This week marks the sixth anniversary of Terry Bollea (AKA professional wrestler Hulk Hogan) suing Gawker media for publishing a sex tape of him with a married woman. The suit made national news not just for its salacious nature—but because of the questions it raised regarding privacy versus journalistic freedom. Once news emerged that billionaire and PayPal co-founder Peter Thiel was funding Hogan’s claim, the case became even more sensational.

In this piece, we’ll take a look at exactly what happened in the case, and how it impacted (or hasn’t impacted) Litigation Finance.

The Facts of the Case

In 2007, Gawker, a website known for celebrity scandals and salacious content, published a piece with the headline: “Peter Thiel is totally gay, people.” Was this newsworthy? Did the piece have journalistic integrity? Reasonable people can disagree. Peter Thiel is in fact gay, which means the truth of the article protected Gawker from a libel suit.

In 2009, an outed Thiel gave an interview in which he called Gawker ‘destructive,’ even as he acknowledged that the site wasn’t focused on ruining him personally. Thiel also speculated that Gawker maintained a disdainful attitude toward Big Tech, and may be focusing on punishing industry leaders as a result.

Fast forward to 2012, when Gawker published a lewd video featuring wrestler Hulk Hogan (AKA Terry Bollea) having sex with Heather Clem—wife of radio personality “Bubba the Love Sponge.” This led to Bollea suing the media outlet for infringement of rights of publicity, invasion of privacy, and intentional infliction of emotional distress. Bollea was represented by famed Los Angeles attorney Charles Harder. The published video, which Bollea claims was recorded without his knowledge or consent, contained a 2-minute section of a 30+ minute video—ten seconds of which included explicit sex acts.

In 2016, Forbes magazine revealed that it was indeed Peter Thiel who was bankrolling Bollea’s case against Gawker. Speculation soared over what was viewed by many as Thiel’s revenge against Gawker for outing him. Did he want to ruin the media company, or purchase it, or simply malign the company that caused him personal and professional anguish? Thiel maintained that his involvement was philanthropic at heart, and meant to protect people from being bullied by unscrupulous media outlets. If anything, the lawsuit was meant to deter Gawker from intentionally releasing damaging content that lacked legitimate news value.
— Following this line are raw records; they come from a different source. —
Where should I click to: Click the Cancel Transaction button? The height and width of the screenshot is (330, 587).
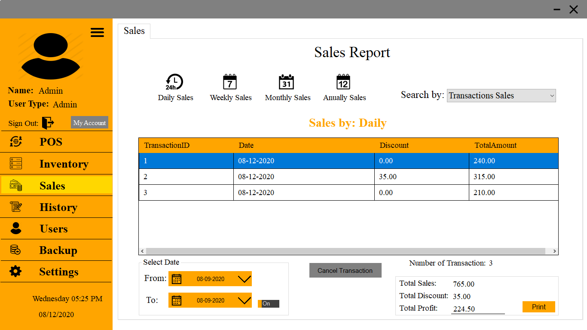(345, 270)
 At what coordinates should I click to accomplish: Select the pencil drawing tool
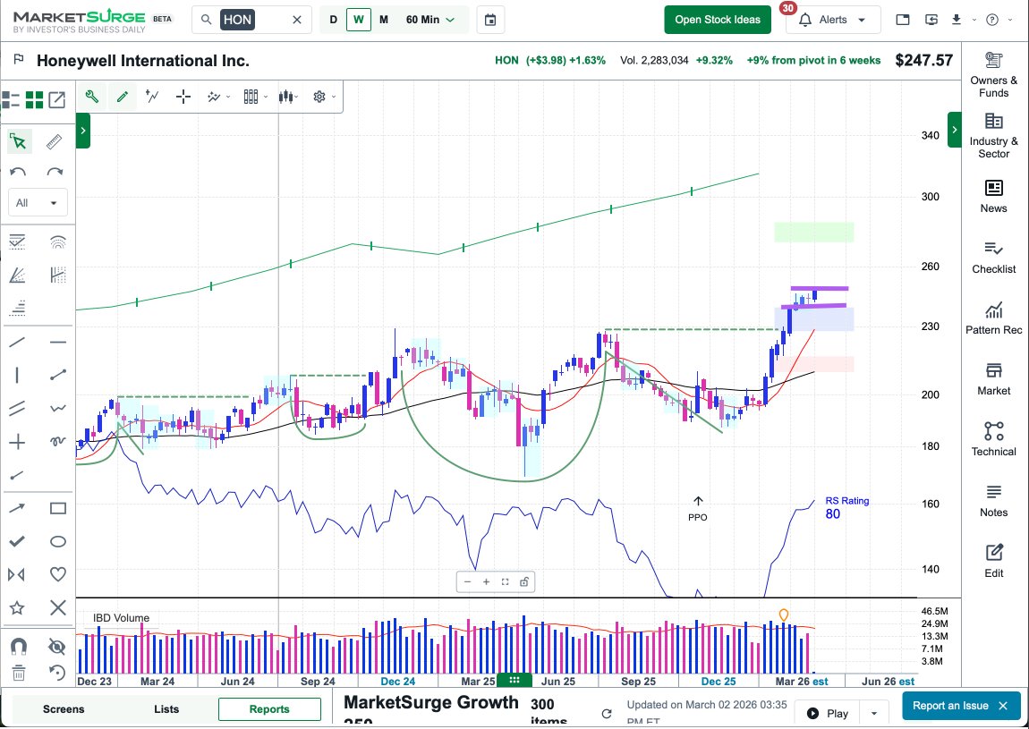point(123,96)
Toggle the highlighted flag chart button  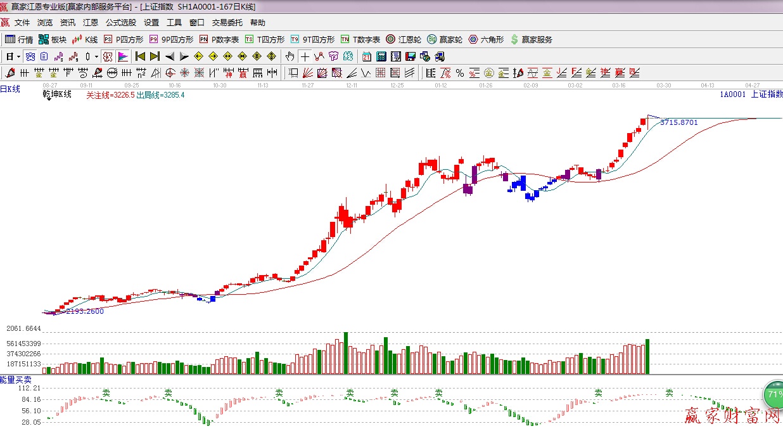(122, 56)
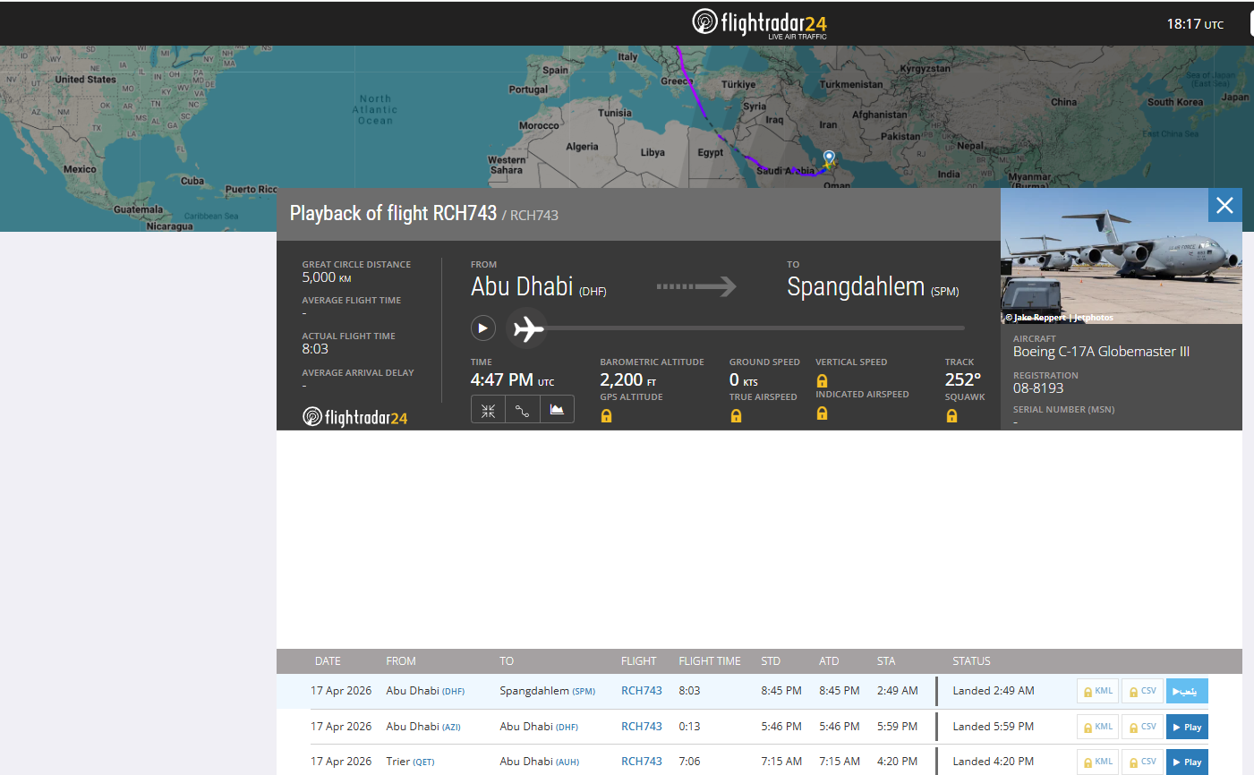Play the Trier to Abu Dhabi flight
Viewport: 1254px width, 775px height.
pyautogui.click(x=1187, y=762)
Gawker founder Nick Denton, who was named personally in Bollea’s claim, made a statement about Thiel’s involvement in the case: “Just because Peter Thiel is a Silicon Valley Billionaire, his opinion does not trump our millions of readers who know us for routinely driving big news stories.
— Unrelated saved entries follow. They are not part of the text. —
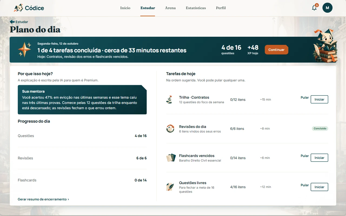Open the user avatar M menu
This screenshot has width=346, height=216.
(x=327, y=8)
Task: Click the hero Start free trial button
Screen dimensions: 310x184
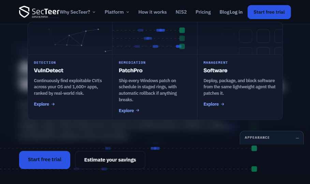Action: pos(45,160)
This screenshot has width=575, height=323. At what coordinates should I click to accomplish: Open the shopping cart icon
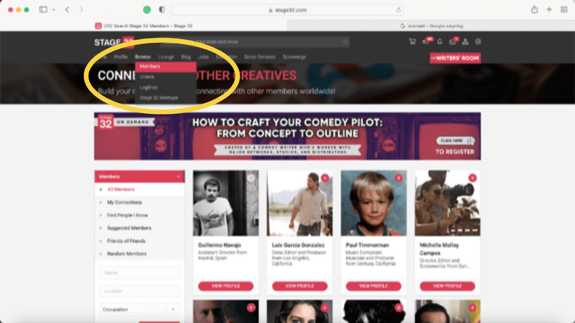click(412, 42)
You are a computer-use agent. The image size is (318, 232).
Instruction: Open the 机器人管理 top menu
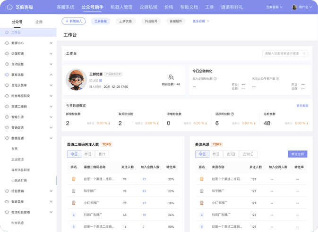(121, 7)
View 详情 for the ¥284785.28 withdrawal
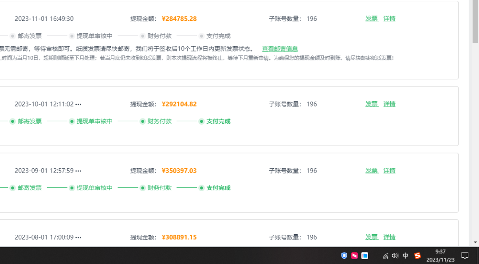Image resolution: width=479 pixels, height=264 pixels. (x=389, y=19)
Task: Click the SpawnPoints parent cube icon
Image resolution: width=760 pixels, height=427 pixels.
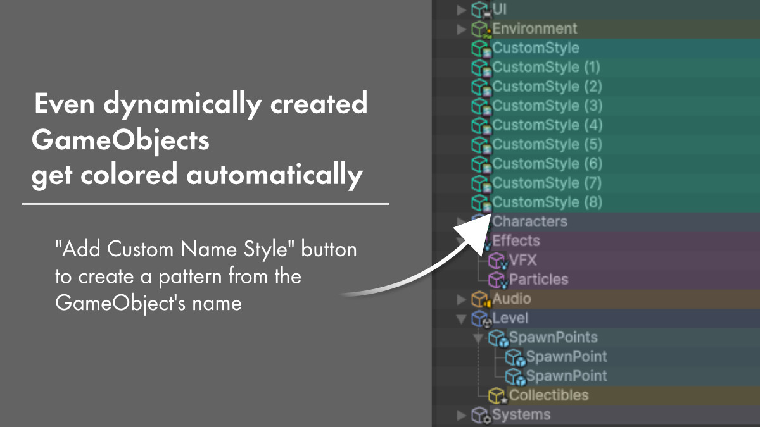Action: 498,338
Also in 2016, a jury awarded Bollea compensatory damages of $115 million, plus punitive damages of $25 million—finding Gawker liable. A few months later, Gawker filed Chapter 11 bankruptcy, and began looking for a buyer. Several media outlets owned by Gawker were sold. By November 2016, Gawker and Bollea reached a settlement of $31 million.
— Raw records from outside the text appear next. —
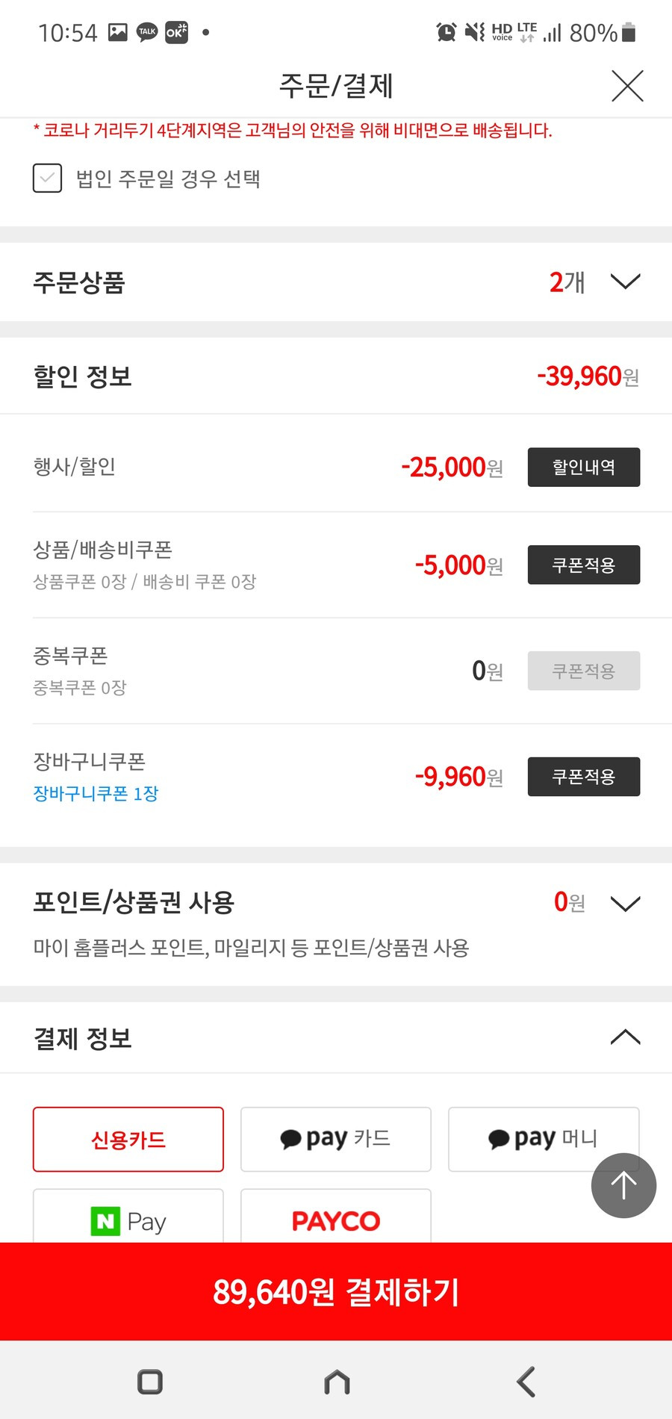672x1419 pixels.
Task: Expand the 포인트/상품권 사용 section
Action: (626, 903)
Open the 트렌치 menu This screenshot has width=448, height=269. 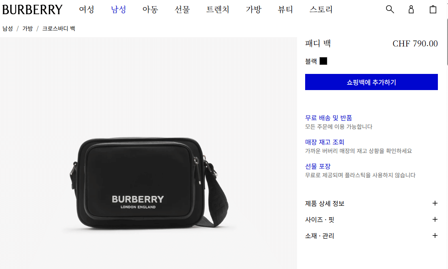click(x=218, y=9)
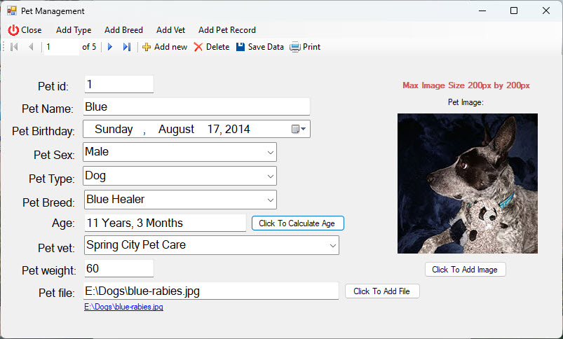Go to the next record
The image size is (563, 339).
110,47
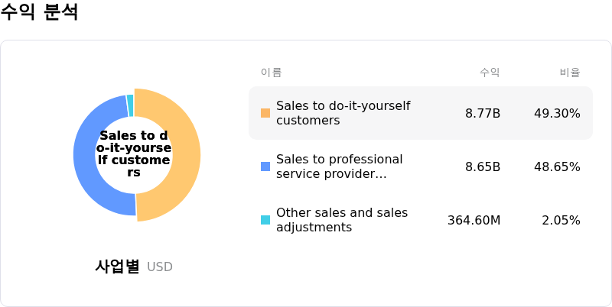Click the 48.65% ratio value
Viewport: 612px width, 307px height.
tap(557, 166)

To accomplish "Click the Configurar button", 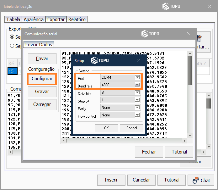I will point(42,79).
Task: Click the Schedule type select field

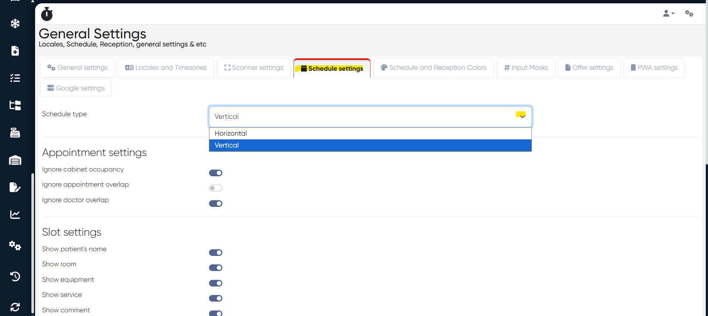Action: (370, 117)
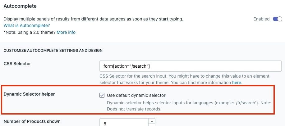The width and height of the screenshot is (285, 126).
Task: Follow the 'More info' link
Action: 66,32
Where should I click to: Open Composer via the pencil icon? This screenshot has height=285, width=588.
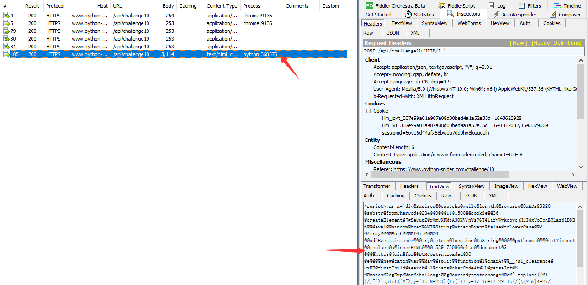coord(553,15)
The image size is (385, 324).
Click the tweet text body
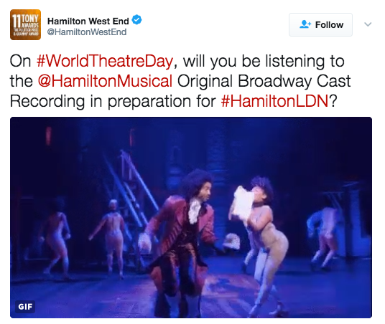180,81
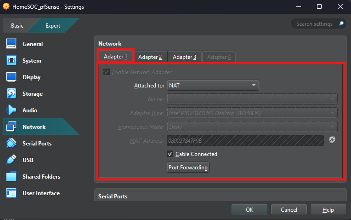Open the Attached to NAT dropdown
Viewport: 351px width, 220px height.
click(x=213, y=85)
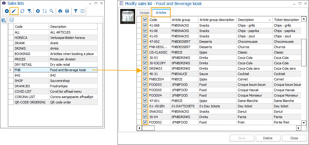Open the settings gear icon
The height and width of the screenshot is (145, 309).
click(x=38, y=11)
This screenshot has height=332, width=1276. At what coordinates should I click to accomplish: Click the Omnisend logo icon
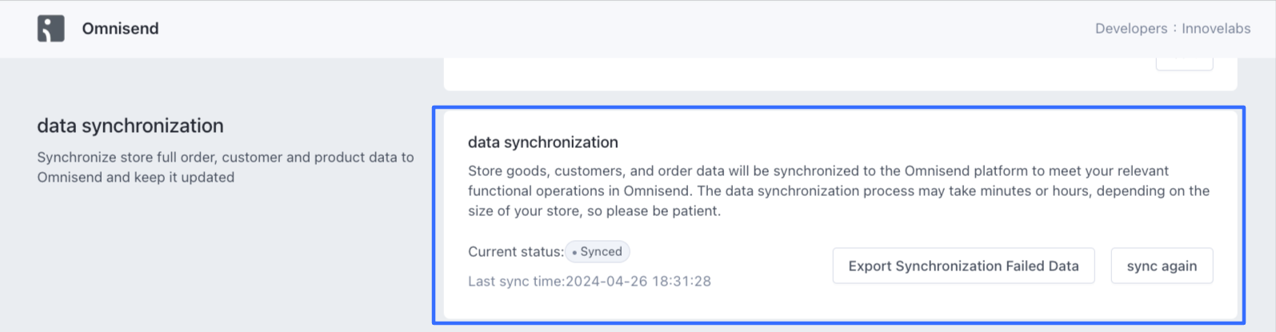[x=50, y=29]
Today, Gawker’s flagship gossip site is still active. Gawker media sold off several of its prominent sites including Gizmodo, Jezebel, Deadspin, and io9.

The LF Connection

The case itself was of particular interest in and around the Litigation Finance community. Opponents of third-party legal funding asserted that Thiel’s actions in the case laid out an effective blueprint for the very wealthy to bankroll frivolous, but eye-catching cases. Billionaires could, some posited, use their wealth and legal connections to target specific companies, forcing them into bankruptcy. This speculation took place alongside the typical accusations that third-party litigation funding could clog court dockets with meritless actions meant to be quick paydays for funders and their clients. For example, Peter Sheer, a First Amendment expert, suggested that Thiel and others might abuse the power of third-party legal funding to intimidate media outlets. According to Sheer: “Winning is the ultimate chilling effect, but if you can’t win the case, you at least want the editors to think twice before writing another critical story about you.

To the keen-eyed observer though, it’s clear that Peter Thiel neither incited this case, nor had any real control over its outcome. Bollea initiated the case before Thiel’s involvement. At the time the case was decided, the jury was unaware that Bollea had a benefactor. And since the jury ruled in favor of Bollea, not Gawker, it’s clear that the case had merit.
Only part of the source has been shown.